- [EXERCISE]: Please write out the part of the post about SVD that begins at the words "Universite Libre de" and stops after "Bill Barker <bi...@verizon.net>.", keeping every word unchanged.

So, before I can improve SVD, I have to improve EigenDecomposition!

By the way, going through SVD, EigenDecomposition, I noticed that
BidiagonalTransformer and TridiagonalTransformer both use the
Householder vector computation deeply imbedded in their code.  In
order to make both classes easier to read (and to debug), I wonder
if it might be useful to introduce a class Householder which would
take care of the computation of the vector in a unique place.

Regards,
  Dim.
----------------------------------------------------------------------------
Dimitri Pourbaix                         *
Institut d'Astronomie et d'Astrophysique *      Don't worry, be happy
CP 226, office 2.N4.211, building NO     *         and CARPE DIEM.
Universite Libre de Bruxelles            *
Boulevard du Triomphe                    *      Tel : +32-2-650.35.71
  B-1050 Bruxelles                        *      Fax : +32-2-650.42.26
http://sb9.astro.ulb.ac.be/~pourbaix     * mailto:pourbaix@astro.ulb.ac.be

---------------------------------------------------------------------
To unsubscribe, e-mail: dev-unsubscribe@commons.apache.org
For additional commands, e-mail: dev-help@commons.apache.org


Re: [math] Work going on on SVD

Posted by Bill Barker <bi...@verizon.net>.

Records about locating elements on screens:
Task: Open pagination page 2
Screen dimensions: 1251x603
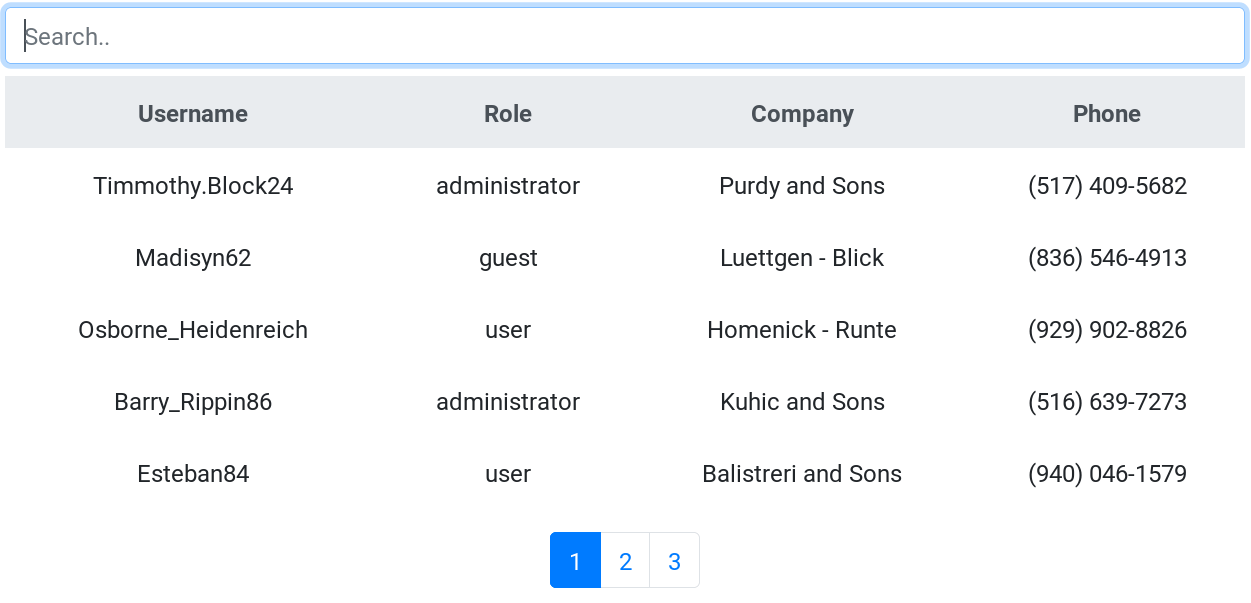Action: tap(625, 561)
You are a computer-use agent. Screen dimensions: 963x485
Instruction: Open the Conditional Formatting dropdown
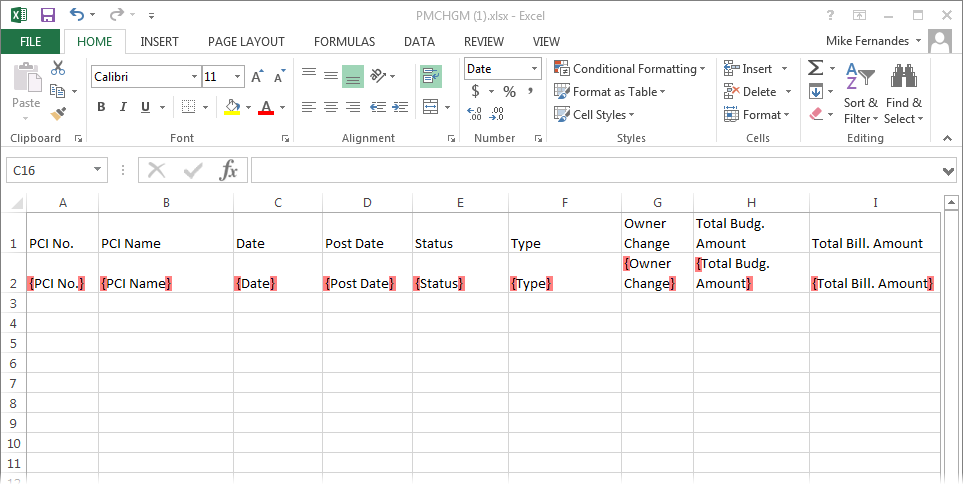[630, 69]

- [OUTPUT BELOW]:
Universite Libre de Bruxelles            *
Boulevard du Triomphe                    *      Tel : +32-2-650.35.71
  B-1050 Bruxelles                        *      Fax : +32-2-650.42.26
http://sb9.astro.ulb.ac.be/~pourbaix     * mailto:pourbaix@astro.ulb.ac.be

---------------------------------------------------------------------
To unsubscribe, e-mail: dev-unsubscribe@commons.apache.org
For additional commands, e-mail: dev-help@commons.apache.org


Re: [math] Work going on on SVD

Posted by Bill Barker <bi...@verizon.net>.